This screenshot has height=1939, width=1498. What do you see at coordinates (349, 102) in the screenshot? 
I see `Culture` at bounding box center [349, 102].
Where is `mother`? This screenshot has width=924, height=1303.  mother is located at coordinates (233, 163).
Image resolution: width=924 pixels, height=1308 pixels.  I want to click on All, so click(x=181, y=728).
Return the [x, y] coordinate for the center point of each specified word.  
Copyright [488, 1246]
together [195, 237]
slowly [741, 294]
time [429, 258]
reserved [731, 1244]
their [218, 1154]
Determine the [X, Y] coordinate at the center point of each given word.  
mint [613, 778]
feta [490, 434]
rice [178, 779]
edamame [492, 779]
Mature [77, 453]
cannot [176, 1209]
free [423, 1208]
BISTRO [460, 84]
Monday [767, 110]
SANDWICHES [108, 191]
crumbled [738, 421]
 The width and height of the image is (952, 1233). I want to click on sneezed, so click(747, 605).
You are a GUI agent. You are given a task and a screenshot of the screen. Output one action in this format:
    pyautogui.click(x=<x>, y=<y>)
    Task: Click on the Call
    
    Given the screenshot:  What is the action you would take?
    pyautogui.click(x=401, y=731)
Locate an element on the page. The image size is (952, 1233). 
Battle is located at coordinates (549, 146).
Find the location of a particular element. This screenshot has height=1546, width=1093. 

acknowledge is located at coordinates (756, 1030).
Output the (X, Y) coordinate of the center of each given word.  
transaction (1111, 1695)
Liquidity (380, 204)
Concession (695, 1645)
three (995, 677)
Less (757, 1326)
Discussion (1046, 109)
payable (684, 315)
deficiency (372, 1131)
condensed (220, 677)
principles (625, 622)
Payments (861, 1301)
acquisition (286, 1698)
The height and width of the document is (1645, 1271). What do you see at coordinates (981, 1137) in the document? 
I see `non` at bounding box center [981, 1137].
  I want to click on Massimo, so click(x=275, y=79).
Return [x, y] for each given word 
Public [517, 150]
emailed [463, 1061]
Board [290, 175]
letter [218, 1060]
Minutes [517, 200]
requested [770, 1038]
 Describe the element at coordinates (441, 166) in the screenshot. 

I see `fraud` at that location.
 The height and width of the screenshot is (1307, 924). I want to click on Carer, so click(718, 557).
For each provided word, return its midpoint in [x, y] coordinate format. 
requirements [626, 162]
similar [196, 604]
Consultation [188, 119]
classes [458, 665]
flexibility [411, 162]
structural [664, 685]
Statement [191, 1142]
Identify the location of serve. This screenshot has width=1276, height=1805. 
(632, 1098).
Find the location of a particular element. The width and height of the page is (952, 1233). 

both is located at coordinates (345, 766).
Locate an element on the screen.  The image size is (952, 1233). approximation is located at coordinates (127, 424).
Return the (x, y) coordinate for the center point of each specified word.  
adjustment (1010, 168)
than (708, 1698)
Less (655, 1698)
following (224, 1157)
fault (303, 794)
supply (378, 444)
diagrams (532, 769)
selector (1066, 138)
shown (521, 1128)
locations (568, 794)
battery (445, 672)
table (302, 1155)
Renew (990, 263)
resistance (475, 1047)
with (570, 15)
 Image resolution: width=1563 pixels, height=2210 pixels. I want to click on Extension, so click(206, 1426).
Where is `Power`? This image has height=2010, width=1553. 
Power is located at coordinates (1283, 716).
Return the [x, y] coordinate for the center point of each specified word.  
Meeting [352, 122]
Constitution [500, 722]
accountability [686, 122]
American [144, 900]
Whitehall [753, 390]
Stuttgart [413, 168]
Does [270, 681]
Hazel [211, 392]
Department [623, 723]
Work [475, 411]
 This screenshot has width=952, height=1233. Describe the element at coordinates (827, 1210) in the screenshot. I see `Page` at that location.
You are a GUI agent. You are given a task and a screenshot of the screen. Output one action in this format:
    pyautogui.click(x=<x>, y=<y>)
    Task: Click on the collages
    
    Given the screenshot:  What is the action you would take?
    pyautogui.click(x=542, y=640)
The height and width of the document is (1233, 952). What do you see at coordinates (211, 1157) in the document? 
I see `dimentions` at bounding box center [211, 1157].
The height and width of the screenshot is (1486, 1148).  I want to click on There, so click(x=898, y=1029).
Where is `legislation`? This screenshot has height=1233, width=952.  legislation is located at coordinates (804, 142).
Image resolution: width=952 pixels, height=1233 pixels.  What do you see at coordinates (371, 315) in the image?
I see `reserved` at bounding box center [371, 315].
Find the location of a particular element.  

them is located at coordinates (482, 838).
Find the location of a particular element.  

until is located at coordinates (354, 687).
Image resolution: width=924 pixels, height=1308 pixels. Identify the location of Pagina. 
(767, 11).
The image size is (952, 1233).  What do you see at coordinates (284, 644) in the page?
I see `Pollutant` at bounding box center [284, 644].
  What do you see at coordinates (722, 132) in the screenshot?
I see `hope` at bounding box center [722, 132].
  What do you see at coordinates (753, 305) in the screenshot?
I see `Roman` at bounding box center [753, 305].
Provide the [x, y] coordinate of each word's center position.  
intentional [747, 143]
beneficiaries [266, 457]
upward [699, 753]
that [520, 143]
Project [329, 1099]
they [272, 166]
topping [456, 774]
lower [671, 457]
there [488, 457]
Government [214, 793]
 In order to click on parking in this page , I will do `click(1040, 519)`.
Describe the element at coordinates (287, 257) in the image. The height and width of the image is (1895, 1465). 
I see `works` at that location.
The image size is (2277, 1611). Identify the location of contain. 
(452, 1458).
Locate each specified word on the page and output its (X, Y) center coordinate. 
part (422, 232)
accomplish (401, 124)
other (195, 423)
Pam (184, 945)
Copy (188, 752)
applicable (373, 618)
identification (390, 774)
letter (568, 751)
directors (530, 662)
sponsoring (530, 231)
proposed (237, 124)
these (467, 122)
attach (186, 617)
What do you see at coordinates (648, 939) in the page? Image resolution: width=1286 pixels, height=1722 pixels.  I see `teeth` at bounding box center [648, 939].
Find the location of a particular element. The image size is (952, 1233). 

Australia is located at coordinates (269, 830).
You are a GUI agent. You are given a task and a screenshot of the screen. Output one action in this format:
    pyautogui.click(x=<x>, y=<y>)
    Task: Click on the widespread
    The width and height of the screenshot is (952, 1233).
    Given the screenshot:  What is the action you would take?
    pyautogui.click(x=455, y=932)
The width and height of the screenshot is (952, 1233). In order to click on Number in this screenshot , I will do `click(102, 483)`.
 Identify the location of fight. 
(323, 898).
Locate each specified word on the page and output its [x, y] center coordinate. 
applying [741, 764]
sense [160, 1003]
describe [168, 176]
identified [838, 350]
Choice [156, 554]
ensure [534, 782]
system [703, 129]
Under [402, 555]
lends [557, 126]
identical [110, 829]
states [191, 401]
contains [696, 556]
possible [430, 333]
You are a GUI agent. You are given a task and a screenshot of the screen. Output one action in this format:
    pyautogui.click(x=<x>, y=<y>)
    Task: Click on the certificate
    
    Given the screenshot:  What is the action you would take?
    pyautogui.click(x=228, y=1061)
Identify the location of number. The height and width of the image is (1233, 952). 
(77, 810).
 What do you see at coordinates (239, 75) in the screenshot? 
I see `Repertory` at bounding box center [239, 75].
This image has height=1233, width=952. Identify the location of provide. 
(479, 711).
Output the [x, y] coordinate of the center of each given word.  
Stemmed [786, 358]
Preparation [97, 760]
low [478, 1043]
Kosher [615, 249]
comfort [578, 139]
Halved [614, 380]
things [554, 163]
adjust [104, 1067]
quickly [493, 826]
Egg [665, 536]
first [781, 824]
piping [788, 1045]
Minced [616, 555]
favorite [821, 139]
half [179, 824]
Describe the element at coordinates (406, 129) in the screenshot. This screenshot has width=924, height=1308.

= = = = = = =

** STATED EXERCISE **
Copy all of the entries above, line for line, without changing anything.

** FULL SOLUTION **
This screenshot has height=1939, width=1498. What do you see at coordinates (349, 102) in the screenshot? 
I see `Culture` at bounding box center [349, 102].
Where is `mother`? This screenshot has width=924, height=1303.  mother is located at coordinates (233, 163).
Image resolution: width=924 pixels, height=1308 pixels.  I want to click on All, so click(x=181, y=728).
Return the [x, y] coordinate for the center point of each specified word.  
Copyright [488, 1246]
together [195, 237]
slowly [741, 294]
time [429, 258]
reserved [731, 1244]
their [218, 1154]
Determine the [X, Y] coordinate at the center point of each given word.  
mint [613, 778]
feta [490, 434]
rice [178, 779]
edamame [492, 779]
Mature [77, 453]
cannot [176, 1209]
free [423, 1208]
BISTRO [460, 84]
Monday [767, 110]
SANDWICHES [108, 191]
crumbled [738, 421]
 The width and height of the image is (952, 1233). I want to click on sneezed, so click(747, 605).
You are a GUI agent. You are given a task and a screenshot of the screen. Output one action in this format:
    pyautogui.click(x=<x>, y=<y>)
    Task: Click on the Call
    
    Given the screenshot:  What is the action you would take?
    pyautogui.click(x=401, y=731)
Locate an element on the page. The image size is (952, 1233). 
Battle is located at coordinates (549, 146).
Find the location of a particular element. This screenshot has height=1546, width=1093. 

acknowledge is located at coordinates (756, 1030).
Output the (X, Y) coordinate of the center of each given word.  
transaction (1111, 1695)
Liquidity (380, 204)
Concession (695, 1645)
three (995, 677)
Less (757, 1326)
Discussion (1046, 109)
payable (684, 315)
deficiency (372, 1131)
condensed (220, 677)
principles (625, 622)
Payments (861, 1301)
acquisition (286, 1698)
The height and width of the document is (1645, 1271). What do you see at coordinates (981, 1137) in the document? 
I see `non` at bounding box center [981, 1137].
  I want to click on Massimo, so click(x=275, y=79).
Return [x, y] for each given word 
Public [517, 150]
emailed [463, 1061]
Board [290, 175]
letter [218, 1060]
Minutes [517, 200]
requested [770, 1038]
 Describe the element at coordinates (441, 166) in the screenshot. 

I see `fraud` at that location.
 The height and width of the screenshot is (1307, 924). I want to click on Carer, so click(718, 557).
For each provided word, return its midpoint in [x, y] coordinate format. 
requirements [626, 162]
similar [196, 604]
Consultation [188, 119]
classes [458, 665]
flexibility [411, 162]
structural [664, 685]
Statement [191, 1142]
Identify the location of serve. This screenshot has width=1276, height=1805. 
(632, 1098).
Find the location of a particular element. The width and height of the page is (952, 1233). 

both is located at coordinates (345, 766).
Locate an element on the screen.  The image size is (952, 1233). approximation is located at coordinates (127, 424).
Return the (x, y) coordinate for the center point of each specified word.  
adjustment (1010, 168)
than (708, 1698)
Less (655, 1698)
following (224, 1157)
fault (303, 794)
supply (378, 444)
diagrams (532, 769)
selector (1066, 138)
shown (521, 1128)
locations (568, 794)
battery (445, 672)
table (302, 1155)
Renew (990, 263)
resistance (475, 1047)
with (570, 15)
 Image resolution: width=1563 pixels, height=2210 pixels. I want to click on Extension, so click(206, 1426).
Where is `Power`? This image has height=2010, width=1553. 
Power is located at coordinates (1283, 716).
Return the [x, y] coordinate for the center point of each specified word.  
Meeting [352, 122]
Constitution [500, 722]
accountability [686, 122]
American [144, 900]
Whitehall [753, 390]
Stuttgart [413, 168]
Does [270, 681]
Hazel [211, 392]
Department [623, 723]
Work [475, 411]
 This screenshot has width=952, height=1233. Describe the element at coordinates (827, 1210) in the screenshot. I see `Page` at that location.
You are a GUI agent. You are given a task and a screenshot of the screen. Output one action in this format:
    pyautogui.click(x=<x>, y=<y>)
    Task: Click on the collages
    
    Given the screenshot:  What is the action you would take?
    pyautogui.click(x=542, y=640)
The height and width of the document is (1233, 952). What do you see at coordinates (211, 1157) in the document? 
I see `dimentions` at bounding box center [211, 1157].
The height and width of the screenshot is (1486, 1148).  I want to click on There, so click(x=898, y=1029).
Where is `legislation`? This screenshot has height=1233, width=952.  legislation is located at coordinates (804, 142).
Image resolution: width=952 pixels, height=1233 pixels.  What do you see at coordinates (371, 315) in the image?
I see `reserved` at bounding box center [371, 315].
Find the location of a particular element.  

them is located at coordinates (482, 838).
Find the location of a particular element.  

until is located at coordinates (354, 687).
Image resolution: width=924 pixels, height=1308 pixels. Identify the location of Pagina. 
(767, 11).
The image size is (952, 1233).  What do you see at coordinates (284, 644) in the page?
I see `Pollutant` at bounding box center [284, 644].
  What do you see at coordinates (722, 132) in the screenshot?
I see `hope` at bounding box center [722, 132].
  What do you see at coordinates (753, 305) in the screenshot?
I see `Roman` at bounding box center [753, 305].
Provide the [x, y] coordinate of each word's center position.  
intentional [747, 143]
beneficiaries [266, 457]
upward [699, 753]
that [520, 143]
Project [329, 1099]
they [272, 166]
topping [456, 774]
lower [671, 457]
there [488, 457]
Government [214, 793]
 In order to click on parking in this page , I will do `click(1040, 519)`.
Describe the element at coordinates (287, 257) in the image. The height and width of the image is (1895, 1465). 
I see `works` at that location.
The image size is (2277, 1611). Identify the location of contain. 
(452, 1458).
Locate each specified word on the page and output its (X, Y) center coordinate. 
part (422, 232)
accomplish (401, 124)
other (195, 423)
Pam (184, 945)
Copy (188, 752)
applicable (373, 618)
identification (390, 774)
letter (568, 751)
directors (530, 662)
sponsoring (530, 231)
proposed (237, 124)
these (467, 122)
attach (186, 617)
What do you see at coordinates (648, 939) in the page? Image resolution: width=1286 pixels, height=1722 pixels.  I see `teeth` at bounding box center [648, 939].
Find the location of a particular element. The image size is (952, 1233). 

Australia is located at coordinates (269, 830).
You are a GUI agent. You are given a task and a screenshot of the screen. Output one action in this format:
    pyautogui.click(x=<x>, y=<y>)
    Task: Click on the widespread
    The width and height of the screenshot is (952, 1233).
    Given the screenshot:  What is the action you would take?
    pyautogui.click(x=455, y=932)
The width and height of the screenshot is (952, 1233). In order to click on Number in this screenshot , I will do `click(102, 483)`.
 Identify the location of fight. 
(323, 898).
Locate each specified word on the page and output its [x, y] center coordinate. 
applying [741, 764]
sense [160, 1003]
describe [168, 176]
identified [838, 350]
Choice [156, 554]
ensure [534, 782]
system [703, 129]
Under [402, 555]
lends [557, 126]
identical [110, 829]
states [191, 401]
contains [696, 556]
possible [430, 333]
You are a GUI agent. You are given a task and a screenshot of the screen. Output one action in this format:
    pyautogui.click(x=<x>, y=<y>)
    Task: Click on the certificate
    
    Given the screenshot:  What is the action you would take?
    pyautogui.click(x=228, y=1061)
Identify the location of number. The height and width of the image is (1233, 952). 
(77, 810).
 What do you see at coordinates (239, 75) in the screenshot? 
I see `Repertory` at bounding box center [239, 75].
This image has height=1233, width=952. Identify the location of provide. 
(479, 711).
Output the [x, y] coordinate of the center of each given word.  
Stemmed [786, 358]
Preparation [97, 760]
low [478, 1043]
Kosher [615, 249]
comfort [578, 139]
Halved [614, 380]
things [554, 163]
adjust [104, 1067]
quickly [493, 826]
Egg [665, 536]
first [781, 824]
piping [788, 1045]
Minced [616, 555]
favorite [821, 139]
half [179, 824]
Describe the element at coordinates (406, 129) in the screenshot. This screenshot has width=924, height=1308.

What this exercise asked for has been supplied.